Monday, March 21, 2011

In his grace... I find the strength to move

What were you doing at this time last year? Are you at the place you wanted to be?

What has the Lord said to you? Have you listened? Are you even willing to listen?

Its been a year since I found out I was packing up my bags and moving across the Pacific... a new place... new people...

The one thing I've learned is words give so much life to people... it can be + or - ...

" Is she crazy? Can she make it? Will she come back alive? What is she fails? What is she doesn't like being a midwife? " .... WHAT IF?? ...

Oh the responses I got from people... am I crazy??... (don't get me wrong I have amazing people praying for me and encouraging me, however I came across a lot of - responses to my vision of being a midwife and wanting to working among Muslim Women)

Yet God remains faithful...

I can't say the last year has been easy or even the last 8 month (Its been the hardest)... learning new things, coming to terms with my past, understanding more and more of myself as I let go of my fears and allow the grace of the Lord break though the walls of my heart.

I've seen 60+ births and delivered 15+ babies...I've seen life and I've seen death... Yet when God created man from the dust He breathed his life...

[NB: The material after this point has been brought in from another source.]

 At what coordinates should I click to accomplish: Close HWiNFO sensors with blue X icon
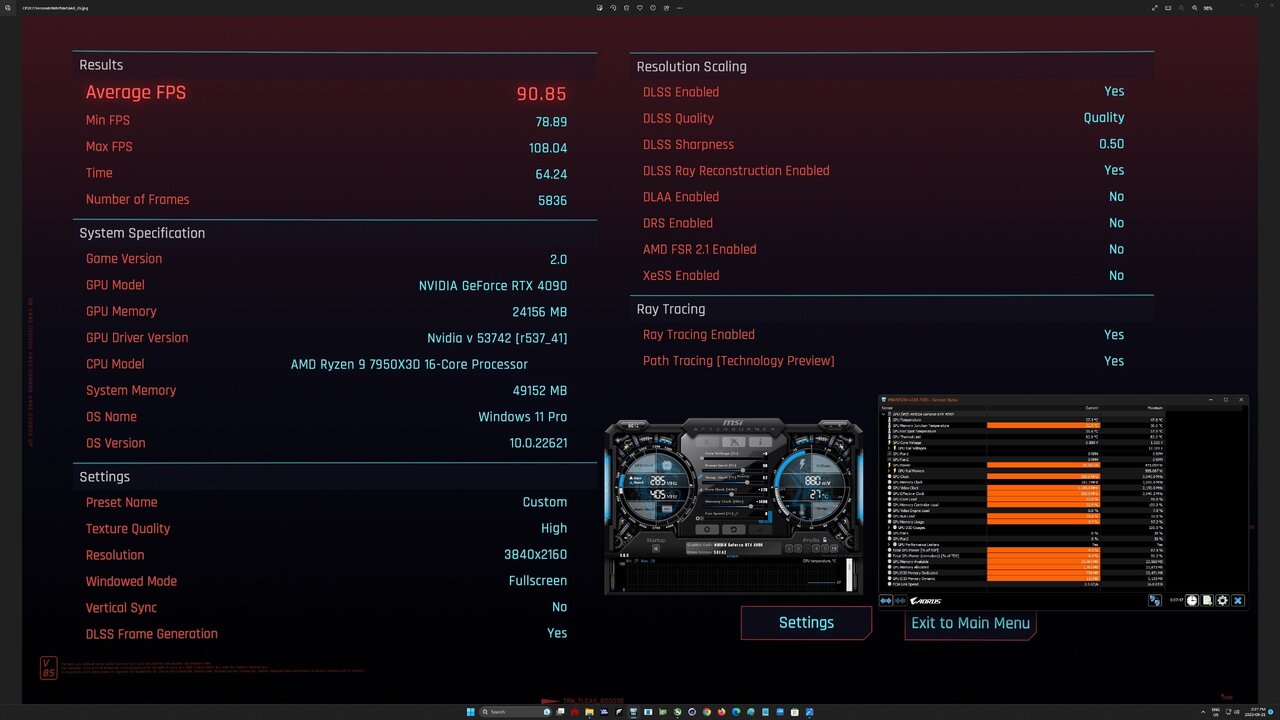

I've had nights were all I could was cry on my knees for the grace to endure... and then I've had days where the thought of leaving was not even an own option...

What keeps me going....

  • Prayers- of everyone supporting me back home
  • Desire to see lives changed
  • obedience to the Lord
  • the idea of Foma- Hope... Hello Hope- saying hello to the spiritual and physical needs of muslim women
  • getting to serve women here
  • to be one of the ones to open my arms to the Muslim women here in Davao
  • desire to use midwifery and one day (Lord willing) in an unengaged muslim area
  • to have a skill that I may work among people that have never heard of Christ
  • and the list could go on and on and on....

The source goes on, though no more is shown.